**文書の抜粋**
★ ★ ★ ★ ★
2点を追う延長タイブレーク十一回裏、2死三塁。仙台育英の左腕・吉川陽大(あきひろ・3年)は打席に立つと、涙が止まらなくなった。

夏の全国高校野球選手権三回戦。
沖縄尚学対仙台育英の試合は、今大会屈指の両左腕エースの対決となった。
無失点記録を更新し続ける沖縄尚学の末吉(2年)から仙台育英が3点を取って苦しめれば、仙台育英の吉川からも沖縄尚学打線が3点を奪っての延長戦。151球を投げ終えた吉川は、十一回表に2点を失い土壇場に追い詰められていた。

本当なら代打を送られてもいい場面で、仙台育英・須江監督は吉川をそのまま打席に送ったのだ。

吉川の目は涙で真っ赤になっていた。
★ ★ ★ ★ ★
**データ**
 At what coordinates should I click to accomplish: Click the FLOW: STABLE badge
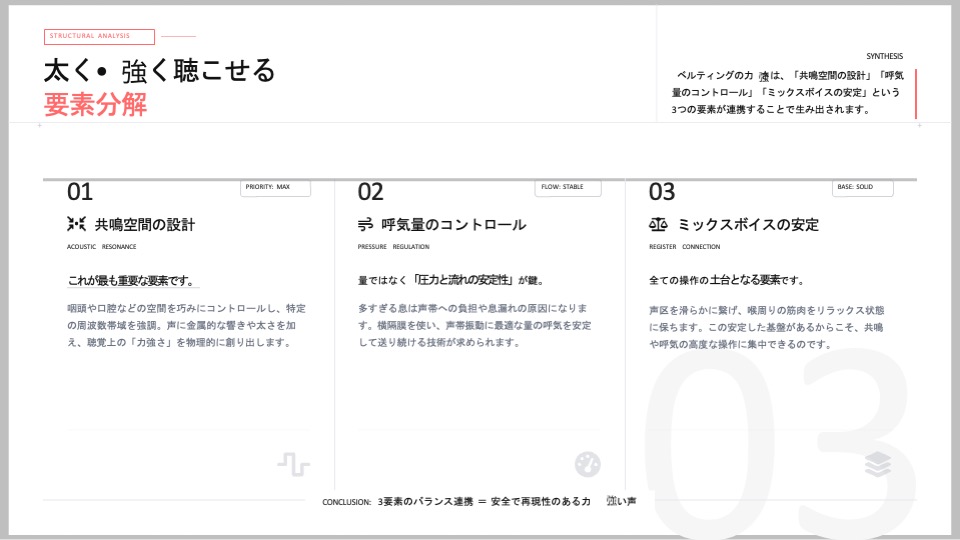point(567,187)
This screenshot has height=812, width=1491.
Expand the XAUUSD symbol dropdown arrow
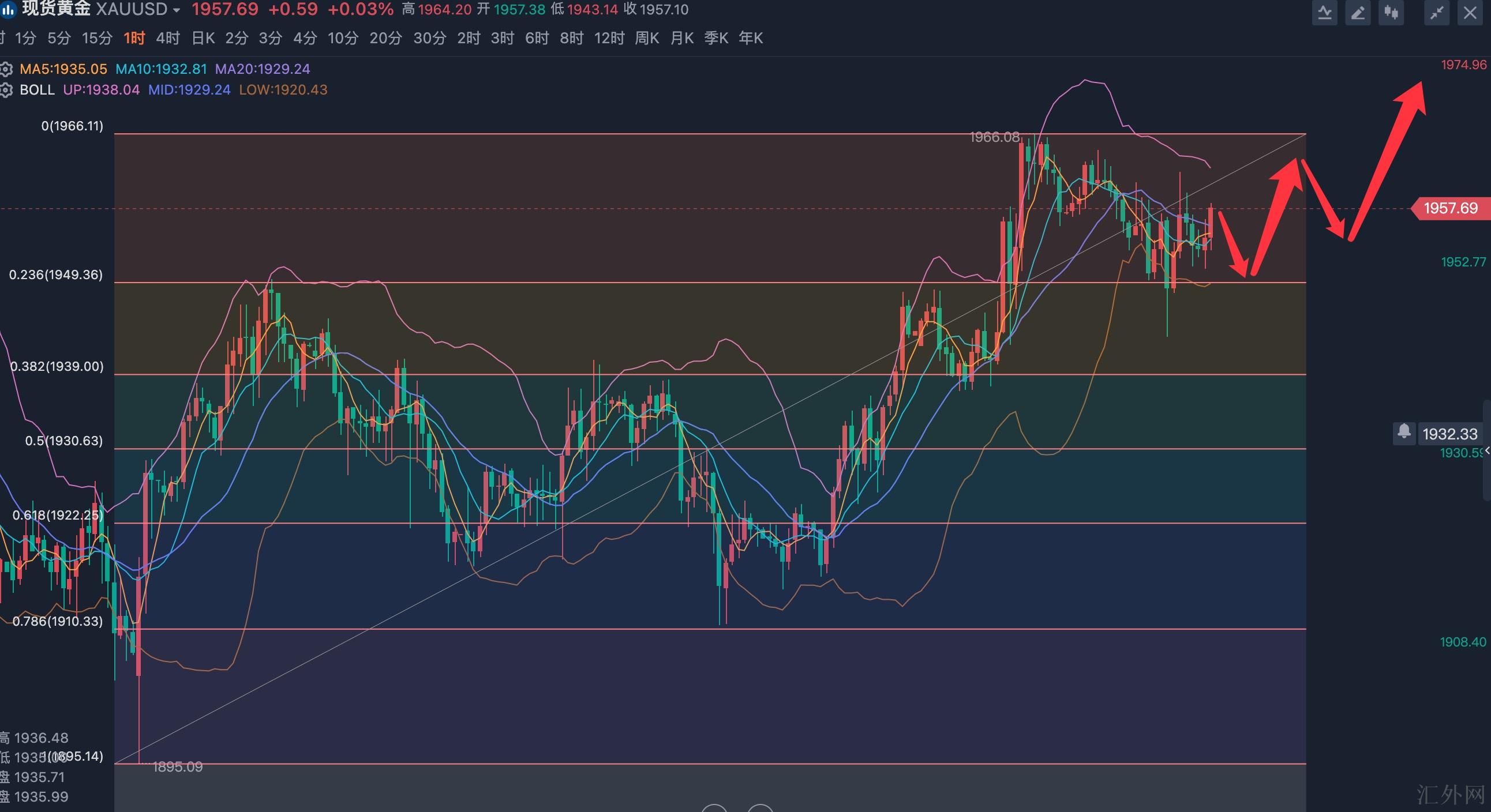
★ ★ ★ ★ ★
**やること**
(a) 高校野球の記事から、「無失点記録を更新し続ける沖縄」から「をそのまま打席に送ったのだ。」までを、「をそのまま打席に送ったのだ。」も含めて一字一句そのまま書き写すこと。
(b) 仙台育英と沖縄尚学の試合の記事を、最後の文に続けて書き進めること。
データはこの作業には関係しない。

**作業の結果**
(a)
無失点記録を更新し続ける沖縄尚学の末吉(2年)から仙台育英が3点を取って苦しめれば、仙台育英の吉川からも沖縄尚学打線が3点を奪っての延長戦。151球を投げ終えた吉川は、十一回表に2点を失い土壇場に追い詰められていた。

本当なら代打を送られてもいい場面で、仙台育英・須江監督は吉川をそのまま打席に送ったのだ。

(b)
「打力に自信のない自分を送り出してくれた須江先生(監督)への感謝と、仲間の顔が浮かんで…」。
8球粘ったフルカウントから、一、二塁間へ強い当たりを打つも二塁手が捕球し、素早く一塁へ。一塁手が喜ぶ姿が目に映った。それでも頭から飛び込んだ。そしてそのまま立ち上がれなかった。
「あの時、バッピ(バッティングピッチャー)をしてくれたのに…」
「控えの選手がサポートしてくれたのに…」という仲間への感謝と悔恨の思いで、立ち上がれなかった。

試合後のベンチ前、女房役の川尻結大捕手(3年)と最後のキャッチボールを行った。2人が甲子園で交わした公式の球数は344球。クールダウンを終えた吉川の頭をなでながら、川尻が言った。
「お前がいたからここまでこられた。お前は泣くべきじゃない」。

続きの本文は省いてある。